Величайшее изумление выразилось на лице писателя, депутата и героя таким образом, что уголки его брезгливо сложенных губ чуть опустились, а брови, напротив, приподнялись. Более того: он едва не уронил только что добытый из тарелки пельмешек. Но, справившись с потрясением и отправив пельмень по назначению, несколько погодя он высказался в том духе, что в подлунном мире осталось немного вещей, которые ему до сих пор действительно небезразличны. Решительным движением вилки Никулинский отмел возможные предположения наивного доктора о доблести, о подвигах, о славе, иначе говоря, что власть, женщины, известность и прочая дребедень его по-прежнему волнуют. Власть? Он поморщился. Вот такая. Поставив тарелку на столик, положив в нее вилку, а с нею рядом пристроив рюмку, большим пальцем левой руки он прикрыл полногтя указательного пальца правой и предъявил собеседнику со словами: «И того меньше». Женщины? Тень промелькнула в ледяных глазках за сильными стеклами очков. Из кувшина вылилось все, что в нем было. Или почти все. На донышке, как в вашей рюмке, что, кстати, совершенно непонятно. Низким голосом властно кликнул Шурика. Или оскудели у нас погреба?! Известность? Сыт по горло. Хотите верьте, хотите нет – до тошноты. Забвение? Он отхлебнул и призвал доктора последовать его примеру. Плевать. Меня не будет, как это ни прискорбно; будет, я полагаю, памятник, возможно, на Новодевичьем, но, скорее всего, на Ваганьковском. У Чехова, кстати, на Новодевичьем скромнейшее надгробье, а неподалеку во весь рост, мраморный или гранитный, кой черт, не имею понятия, с такой же самодовольной физиономией, с какой прожил всю жизнь, гаер, эстрадный выбегала, мелкий шут. А вот Петя, передразнил усопшего шутника писатель и депутат, ходил в школу с дипломатом, и кем стал? пра-авиль-но! а Коля – с ранцем, и стал он? – верно, молодцы, ха-ха! Петя ходил с папочкой – ну и кто он у нас сейчас, наш Петенька? ну-ну? ну, конечно же, ха-ха-ха… он у нас самый молодой папочка!

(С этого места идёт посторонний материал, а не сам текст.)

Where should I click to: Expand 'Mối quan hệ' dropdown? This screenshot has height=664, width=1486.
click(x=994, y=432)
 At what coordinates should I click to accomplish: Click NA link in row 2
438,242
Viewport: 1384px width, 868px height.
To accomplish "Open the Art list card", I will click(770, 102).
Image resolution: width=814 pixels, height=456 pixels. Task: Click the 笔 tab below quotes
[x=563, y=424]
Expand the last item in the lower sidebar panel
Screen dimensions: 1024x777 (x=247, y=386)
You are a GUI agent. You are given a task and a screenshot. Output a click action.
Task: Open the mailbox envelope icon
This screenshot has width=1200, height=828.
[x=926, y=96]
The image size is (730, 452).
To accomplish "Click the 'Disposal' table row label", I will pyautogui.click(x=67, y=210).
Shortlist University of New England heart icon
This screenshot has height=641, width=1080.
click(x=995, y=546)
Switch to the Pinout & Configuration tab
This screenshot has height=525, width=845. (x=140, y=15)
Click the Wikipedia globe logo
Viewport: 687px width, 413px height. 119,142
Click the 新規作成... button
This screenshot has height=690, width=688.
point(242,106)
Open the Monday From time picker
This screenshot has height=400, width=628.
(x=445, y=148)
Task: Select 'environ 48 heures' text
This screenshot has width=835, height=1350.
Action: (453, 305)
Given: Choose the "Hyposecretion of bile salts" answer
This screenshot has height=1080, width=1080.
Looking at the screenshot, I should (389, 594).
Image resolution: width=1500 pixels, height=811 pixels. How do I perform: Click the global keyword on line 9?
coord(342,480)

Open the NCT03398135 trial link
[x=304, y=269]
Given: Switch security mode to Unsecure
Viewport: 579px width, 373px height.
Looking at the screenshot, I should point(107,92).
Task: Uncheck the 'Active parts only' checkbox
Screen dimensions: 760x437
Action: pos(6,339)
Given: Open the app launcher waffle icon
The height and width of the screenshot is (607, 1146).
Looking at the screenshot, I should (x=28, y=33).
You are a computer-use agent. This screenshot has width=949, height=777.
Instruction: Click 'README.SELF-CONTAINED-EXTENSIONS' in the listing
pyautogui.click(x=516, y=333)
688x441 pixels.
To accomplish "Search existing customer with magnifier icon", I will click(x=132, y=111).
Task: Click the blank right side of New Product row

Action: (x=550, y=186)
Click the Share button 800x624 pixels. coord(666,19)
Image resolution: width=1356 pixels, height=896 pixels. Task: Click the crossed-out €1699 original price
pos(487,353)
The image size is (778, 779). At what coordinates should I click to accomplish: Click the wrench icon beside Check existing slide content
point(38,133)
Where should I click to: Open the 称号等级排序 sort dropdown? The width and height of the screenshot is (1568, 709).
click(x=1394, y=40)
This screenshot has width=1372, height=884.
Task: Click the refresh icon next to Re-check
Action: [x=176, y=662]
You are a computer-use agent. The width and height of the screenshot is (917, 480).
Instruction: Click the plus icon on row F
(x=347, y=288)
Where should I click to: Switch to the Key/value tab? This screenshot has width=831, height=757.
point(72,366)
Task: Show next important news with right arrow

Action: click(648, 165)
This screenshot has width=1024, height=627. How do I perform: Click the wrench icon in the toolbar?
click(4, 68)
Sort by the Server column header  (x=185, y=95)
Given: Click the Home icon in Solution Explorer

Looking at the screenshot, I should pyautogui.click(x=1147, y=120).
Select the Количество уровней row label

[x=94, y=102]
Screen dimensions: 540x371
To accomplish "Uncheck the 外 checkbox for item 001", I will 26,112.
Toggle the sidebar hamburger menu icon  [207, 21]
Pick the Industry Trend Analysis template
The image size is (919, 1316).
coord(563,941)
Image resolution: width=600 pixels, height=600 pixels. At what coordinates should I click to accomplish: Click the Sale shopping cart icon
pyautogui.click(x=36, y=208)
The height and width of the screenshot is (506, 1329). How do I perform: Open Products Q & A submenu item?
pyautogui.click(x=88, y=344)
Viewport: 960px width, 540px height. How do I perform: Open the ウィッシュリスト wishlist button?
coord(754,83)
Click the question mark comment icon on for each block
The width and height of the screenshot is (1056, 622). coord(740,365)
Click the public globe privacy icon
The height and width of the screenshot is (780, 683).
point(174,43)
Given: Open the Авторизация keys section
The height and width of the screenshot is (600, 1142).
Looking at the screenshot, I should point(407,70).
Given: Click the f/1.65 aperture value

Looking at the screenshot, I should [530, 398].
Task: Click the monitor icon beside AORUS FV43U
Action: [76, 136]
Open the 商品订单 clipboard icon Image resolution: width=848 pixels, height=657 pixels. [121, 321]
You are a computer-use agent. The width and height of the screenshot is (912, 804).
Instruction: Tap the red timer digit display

– Над чем это вы смеетесь? – спросил Шурик, в поисках пельменей шуруя в кастрюле ложкой.
– Над собой, – сказал, как отрезал, Анатолий Борисович. Особый вид тщеславия, скривил он губы. Замогильный нарциссизм. Величина памятника как возмещение незначительности жизни. Нет-нет. Объявляю заранее: простой камень. Под камнем сим… – и точка. И рядом с сокрушительным событием моего окончательного исчезновения, моего трупного окоченения и последующего разложения моей плоти, какое, скажите на милость, имеет для меня значение какой-нибудь привередливый читатель, брезгливо воротящий нос от моих сочинений? Меня нет, черт подери! И его нет, и никого, и ничего нет! Он опрокинул рюмку и жадно пыхнул сигарой.